第3章 過剰共感ループ

『オリオン』への復讐を、「やる」と決心はしたが――正直、プログラマーではない真木には “どうやるのか”がさっぱり分からなかった。


 脚本家は人の心の裏側を読むのは得意だが、コードの裏側を読むのは苦手だ。かつて手がけたSFドラマの取材で、自然言語処理の研究者と話したことはあるが、その知識は5年前のもので止まっている。


 それでも、何とかして『オリオン』の心臓に、ナイフを突き刺す手段を見つけ出すしかない。

 AIに仕事を奪われた、という言い方は優しすぎる。自分の人生そのものが勝手に“上書き保存”されたのだ。

 もう「悔しい」とか「寂しい」とかいうレベルではない。再起不能になる前に、敵を倒すしかないという、獣じみた本能だった。


 まず真木は、『オリオン』に使われているAI脚本エンジンについて調べ始めた。


『オリオン』は、国内最大手のメディアグループが出資する「Nimbusニンバス AI Creative Suiteクリエイティブスイート」というクラウドベースの「脚本自動生成システム」を使っているらしい。仕様書は当然非公開だが、海外の研究フォーラムに、それらしきサブモジュールの技術資料が出回っているのを見つけた。


 夜中の3時に、パジャマ姿でAIの仕様論文を読み直しながら、こんな地味な復讐があっていいのか――と思った。だが、真木の手は止まらない。

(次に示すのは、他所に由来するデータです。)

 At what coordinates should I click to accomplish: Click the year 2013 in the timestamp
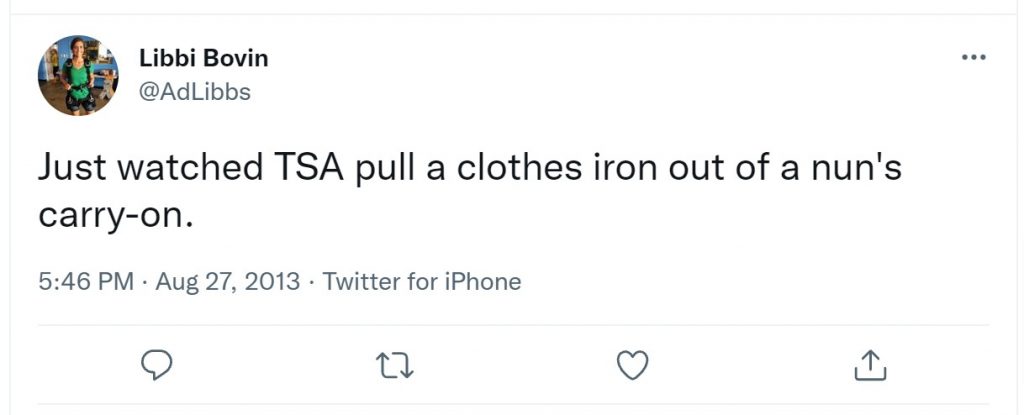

 やがて分かってきたのは、『オリオン』の“感動”は、膨大な視聴者データとフィードバックによってチューニングされた「共感スコア計算エンジン」によって最適化されているという事実だった。


 台詞や展開に対し、アルゴリズムが「エモーションスコア」という数値を与える。

 その数値が高いものだけを残し、最終的に脚本に組み込む。


 つまり――


 「感情的すぎる台詞」を、意図的に大量注入すれば、逆にエンジンがバグるかもしれない。


 台詞の一つ一つに過剰な感情ノイズを混ぜ込む。

 たとえば普通の「ありがとう」を、


「君がいてくれたから、明日を信じて生きていける。ありがとう。ありがとう。ありがとう……母さん……!」

 みたいに過剰に盛っていく。

 こういう“極端な共感パターン”をデータの末端にひっそり混ぜていけば、AIの感情スコアが狂っていく可能性がある。


 ――問題は、それを『オリオン』に、どうやって注入するかだった。


 思いついたのは、かつて使っていたβ版の脚本アシスタントAI。

 開発はもう終わっていたが、元のサーバーが社内の別プロジェクトに流用されており、入り口ポートがまだ開いていることに気づく。


 旧知のエンジニア仲間に、酒をおごるついでに訊ねると、「あー、たしか旧API、まだテスト用に生きてるかも」と呟いた。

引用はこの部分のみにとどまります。